VATICAN CITY - The pope's surprise announcement Monday that he will resign Feb. 28 sets the stage for a battle that is likely to determine the future course of a church troubled by declining faith in its traditional strongholds.
Citing advanced years and infirmity, Benedict XVI became the first pope in six centuries to resign. Vatican officials said they hope to have a new pope in place by Easter, while expressing shock at the German's decision.
Saying he had examined his conscience "before God," Benedict said he is no longer up to the challenge of guiding the world's 1 billion Catholics. The next pope - Benedict was elected to the papacy in 2005 - will have to contend not only with a Roman Catholic Church still marred by the sexual abuse crisis, but also with an increasingly secular Europe and the spread of Protestant evangelical movements in the United States, Latin American and Africa.
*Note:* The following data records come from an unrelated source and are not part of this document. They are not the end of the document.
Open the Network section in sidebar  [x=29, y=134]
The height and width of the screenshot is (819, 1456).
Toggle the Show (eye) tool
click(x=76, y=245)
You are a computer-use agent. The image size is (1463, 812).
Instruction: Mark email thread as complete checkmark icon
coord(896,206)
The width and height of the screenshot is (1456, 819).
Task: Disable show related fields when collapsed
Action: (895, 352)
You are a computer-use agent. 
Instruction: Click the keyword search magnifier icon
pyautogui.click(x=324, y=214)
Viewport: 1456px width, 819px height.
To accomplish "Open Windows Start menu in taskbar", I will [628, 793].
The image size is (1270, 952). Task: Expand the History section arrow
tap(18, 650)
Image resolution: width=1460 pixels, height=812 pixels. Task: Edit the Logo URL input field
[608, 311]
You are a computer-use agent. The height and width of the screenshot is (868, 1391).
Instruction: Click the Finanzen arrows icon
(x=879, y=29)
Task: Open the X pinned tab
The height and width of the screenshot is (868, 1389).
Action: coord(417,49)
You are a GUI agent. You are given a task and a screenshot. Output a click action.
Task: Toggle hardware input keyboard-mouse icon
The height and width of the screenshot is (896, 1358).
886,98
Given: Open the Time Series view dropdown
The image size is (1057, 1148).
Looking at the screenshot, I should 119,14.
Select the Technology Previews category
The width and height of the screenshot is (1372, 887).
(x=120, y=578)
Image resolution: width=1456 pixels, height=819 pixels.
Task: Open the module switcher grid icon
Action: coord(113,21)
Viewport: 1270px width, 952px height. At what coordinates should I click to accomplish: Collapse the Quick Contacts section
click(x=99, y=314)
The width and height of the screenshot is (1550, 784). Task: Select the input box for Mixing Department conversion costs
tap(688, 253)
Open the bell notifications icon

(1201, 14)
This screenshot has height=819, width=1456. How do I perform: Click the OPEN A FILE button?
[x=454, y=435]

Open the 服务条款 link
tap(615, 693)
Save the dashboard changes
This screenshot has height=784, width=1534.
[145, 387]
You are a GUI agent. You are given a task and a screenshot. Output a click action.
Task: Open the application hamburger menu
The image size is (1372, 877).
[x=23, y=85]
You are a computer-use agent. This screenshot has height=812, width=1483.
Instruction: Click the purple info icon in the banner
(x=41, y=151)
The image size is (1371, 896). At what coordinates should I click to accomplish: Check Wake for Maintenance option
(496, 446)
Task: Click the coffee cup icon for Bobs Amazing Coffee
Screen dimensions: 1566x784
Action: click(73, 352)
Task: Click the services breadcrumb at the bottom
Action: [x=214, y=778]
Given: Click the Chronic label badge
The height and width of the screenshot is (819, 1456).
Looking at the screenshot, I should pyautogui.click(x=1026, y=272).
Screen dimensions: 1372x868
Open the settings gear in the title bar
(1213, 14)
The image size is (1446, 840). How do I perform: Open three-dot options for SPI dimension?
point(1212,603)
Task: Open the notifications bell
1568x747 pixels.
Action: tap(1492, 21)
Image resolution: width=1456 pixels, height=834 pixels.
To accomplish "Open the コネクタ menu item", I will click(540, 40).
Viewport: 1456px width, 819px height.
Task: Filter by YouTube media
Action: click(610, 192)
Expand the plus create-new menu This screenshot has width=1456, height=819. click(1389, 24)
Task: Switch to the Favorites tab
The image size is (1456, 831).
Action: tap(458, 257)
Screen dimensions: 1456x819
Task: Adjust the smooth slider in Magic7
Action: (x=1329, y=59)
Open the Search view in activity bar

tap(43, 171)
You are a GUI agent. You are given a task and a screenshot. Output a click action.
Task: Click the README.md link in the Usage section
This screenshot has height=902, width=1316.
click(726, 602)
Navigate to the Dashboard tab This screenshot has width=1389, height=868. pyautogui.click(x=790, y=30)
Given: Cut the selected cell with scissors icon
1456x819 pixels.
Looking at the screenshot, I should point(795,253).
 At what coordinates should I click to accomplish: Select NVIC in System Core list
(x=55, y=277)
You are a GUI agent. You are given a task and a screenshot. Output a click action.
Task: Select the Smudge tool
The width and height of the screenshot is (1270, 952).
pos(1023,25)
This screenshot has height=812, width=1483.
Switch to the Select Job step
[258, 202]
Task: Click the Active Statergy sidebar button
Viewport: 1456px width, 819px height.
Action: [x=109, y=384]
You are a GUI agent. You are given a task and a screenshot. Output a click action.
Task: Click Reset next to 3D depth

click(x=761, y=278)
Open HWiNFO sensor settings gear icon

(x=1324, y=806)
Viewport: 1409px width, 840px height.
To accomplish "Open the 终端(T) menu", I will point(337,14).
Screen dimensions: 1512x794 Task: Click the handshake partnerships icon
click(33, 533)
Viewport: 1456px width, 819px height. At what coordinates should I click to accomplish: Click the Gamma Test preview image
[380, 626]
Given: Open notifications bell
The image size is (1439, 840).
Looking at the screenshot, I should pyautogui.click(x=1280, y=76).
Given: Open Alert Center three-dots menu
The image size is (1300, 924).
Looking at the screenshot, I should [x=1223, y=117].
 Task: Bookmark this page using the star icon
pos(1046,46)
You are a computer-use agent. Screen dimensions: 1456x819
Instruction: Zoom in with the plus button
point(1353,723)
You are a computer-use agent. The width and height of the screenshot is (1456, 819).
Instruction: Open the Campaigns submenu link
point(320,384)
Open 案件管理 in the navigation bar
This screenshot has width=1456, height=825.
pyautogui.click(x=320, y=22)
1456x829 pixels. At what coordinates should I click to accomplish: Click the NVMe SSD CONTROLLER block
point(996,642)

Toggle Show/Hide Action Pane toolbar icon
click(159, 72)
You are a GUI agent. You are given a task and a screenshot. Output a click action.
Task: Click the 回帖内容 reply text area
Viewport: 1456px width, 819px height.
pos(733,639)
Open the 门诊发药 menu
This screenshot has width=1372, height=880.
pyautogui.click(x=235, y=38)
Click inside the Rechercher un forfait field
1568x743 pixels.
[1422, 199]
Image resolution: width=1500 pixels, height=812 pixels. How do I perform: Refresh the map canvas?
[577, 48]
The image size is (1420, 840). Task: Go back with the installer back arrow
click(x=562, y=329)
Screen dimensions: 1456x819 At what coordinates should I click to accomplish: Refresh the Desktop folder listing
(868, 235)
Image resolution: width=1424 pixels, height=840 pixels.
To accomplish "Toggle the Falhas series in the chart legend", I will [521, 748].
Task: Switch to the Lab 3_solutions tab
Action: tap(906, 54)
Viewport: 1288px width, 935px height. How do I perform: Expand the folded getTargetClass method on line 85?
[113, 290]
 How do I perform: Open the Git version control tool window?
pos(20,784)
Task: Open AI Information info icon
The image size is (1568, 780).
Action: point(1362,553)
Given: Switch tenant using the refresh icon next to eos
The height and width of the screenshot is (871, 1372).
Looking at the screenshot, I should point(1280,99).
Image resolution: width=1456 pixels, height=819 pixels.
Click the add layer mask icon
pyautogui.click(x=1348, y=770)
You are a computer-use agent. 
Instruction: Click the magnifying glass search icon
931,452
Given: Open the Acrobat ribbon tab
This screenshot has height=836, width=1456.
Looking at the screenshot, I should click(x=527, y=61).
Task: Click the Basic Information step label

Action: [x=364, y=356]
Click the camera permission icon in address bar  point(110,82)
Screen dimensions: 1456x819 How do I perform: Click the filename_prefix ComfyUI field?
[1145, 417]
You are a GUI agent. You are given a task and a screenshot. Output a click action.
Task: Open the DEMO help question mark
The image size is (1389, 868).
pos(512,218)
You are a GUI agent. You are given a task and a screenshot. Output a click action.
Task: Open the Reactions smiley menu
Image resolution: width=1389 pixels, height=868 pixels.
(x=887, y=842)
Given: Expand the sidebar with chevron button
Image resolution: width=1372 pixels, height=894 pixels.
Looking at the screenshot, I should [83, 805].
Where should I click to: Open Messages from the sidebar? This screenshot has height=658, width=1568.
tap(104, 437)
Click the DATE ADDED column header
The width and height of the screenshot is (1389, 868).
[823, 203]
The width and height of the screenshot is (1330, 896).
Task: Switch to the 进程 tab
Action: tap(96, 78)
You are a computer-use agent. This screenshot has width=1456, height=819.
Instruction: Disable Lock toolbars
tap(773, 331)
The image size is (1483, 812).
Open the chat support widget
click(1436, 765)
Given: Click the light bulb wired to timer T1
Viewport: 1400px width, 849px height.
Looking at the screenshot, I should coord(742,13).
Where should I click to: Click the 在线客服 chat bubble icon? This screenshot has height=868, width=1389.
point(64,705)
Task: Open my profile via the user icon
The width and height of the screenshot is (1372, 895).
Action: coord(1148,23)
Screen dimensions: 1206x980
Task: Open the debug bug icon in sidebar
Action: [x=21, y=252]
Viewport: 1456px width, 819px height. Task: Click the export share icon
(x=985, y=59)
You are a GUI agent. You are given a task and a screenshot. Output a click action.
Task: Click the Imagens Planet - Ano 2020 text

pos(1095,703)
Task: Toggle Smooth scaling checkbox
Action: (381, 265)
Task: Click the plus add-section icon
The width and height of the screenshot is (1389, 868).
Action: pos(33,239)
The resignation sets up a struggle between the staunchest conservatives, in Benedict's mold, and those who feel the church can best widen its appeal in small but significant ways, such as allowing divorced Catholics to receive communion or loosening restrictions on condom use.
There are no plausible candidates who would move on issues such as the ordination of women or ending celibacy for priests.
The other big battle in the church is over the geography of Catholicism, which has spread decisively to the developing world. Today, 42 percent of its adherents come from Latin America and about 15 percent from Africa, versus only about 25 percent from Europe. That has led many to say that the new pope should represent a part of the world where membership is growing quickly.
Although most of the world's Catholics live outside Europe, most of the cardinals come from Europe.
Under normal circumstances, the cardinals would descend on Rome after the death of the reigning pope. In this case, said the Vatican spokesman, the Rev. Federico Lombardi, the pope will carry out his duties until Feb. 28 at 8 p.m., with a successor probably elected by the end of March.
But he said the timing for an election of a new pope is "not an announcement; it's a hypothesis."
Already, speculation is rife about who best fills the perceived needs of the church.
Cardinal Angelo Scola, the archbishop of Milan, is seen as the strongest Italian contender. A conservative theologian with an interest in bioethics and Catholic-Muslim relations, he is known for his intellect, his background in the same theological tradition as Benedict, his media savvy and his strong ties with the Italian political establishment. Vatican experts laud his popular touch.
Cardinal Marc Ouellet, a dogmatic theologian and a Canadian, is widely seen as a favorite of Benedict, who named him head of the Vatican's influential Congregation for Bishops to help select bishops around the world. Critics in his native Quebec said that he was out of step with the province's more progressive bishops, but that is not necessarily a drawback in today's church.
Cardinal Peter Appiah Turkson of Ghana, the head of the Vatican's Pontifical Council for Social Justice, is seen as the most likely African contender. Educated in Rome and New York, he is known for his semi-orthodox views on the use of condoms, saying that married couples could possibly use them to prevent infection where HIV is present.
Cardinal Leonardo Sandri, the prefect for the Congregation for Eastern Churches, is an Argentine who would excite the Latin American wing of the church. He is also a skillful Vatican insider who served in the Secretariat of State under John Paul II and knows how to navigate the Vatican's complex bureaucracy, which might make him effective, experts say.
During the Cold War it would have been a long shot, but for the first time there is talk that an American, Cardinal Timothy M. Dolan of New York, could be a contender. His deep conservatism combined with a folksy charisma make him popular with the faithful, at a time when the church is focused on "new evangelization."
A NEW DIRECTION?
Benedict was seen as a weak manager, and his papacy was troubled by debilitating scandals, most recently one in which his butler was convicted by a Vatican court in October of aggravated theft after he admitted stealing confidential documents, many of which wound up in a tell-all book.
His successor will have to contend with a range of staggering practical challenges, including a perennial shortage of priests and nuns worldwide, as well as a sexual abuse crisis that has undermined the church's moral authority, especially in Germany, the United States and other English-speaking countries.
Benedict has appointed 67 of the 118 cardinals who will appoint his successor, and 37 are from Europe, which remains the most substantial voting bloc. Nearly all of the 118 were appointed by Benedict and his predecessor, John Paul II, both strong traditionalists, and it is likely that the next pope will share their vision and doctrine.
With more than 150 million Catholics and a growing population, Africa represents one of the church's few avenues for expansion, and church leaders have assiduously promoted charismatic bishops and cardinals in nations such as Nigeria and Ghana. In 2002, Benedict, then Cardinal Joseph Ratzinger, spoke of the merits of electing an African pope.
Still, "there's a very strong likelihood that it will be someone from Europe," said the Rev. Thomas J. Reese, senior fellow at the Woodstock Theological Center at Georgetown University.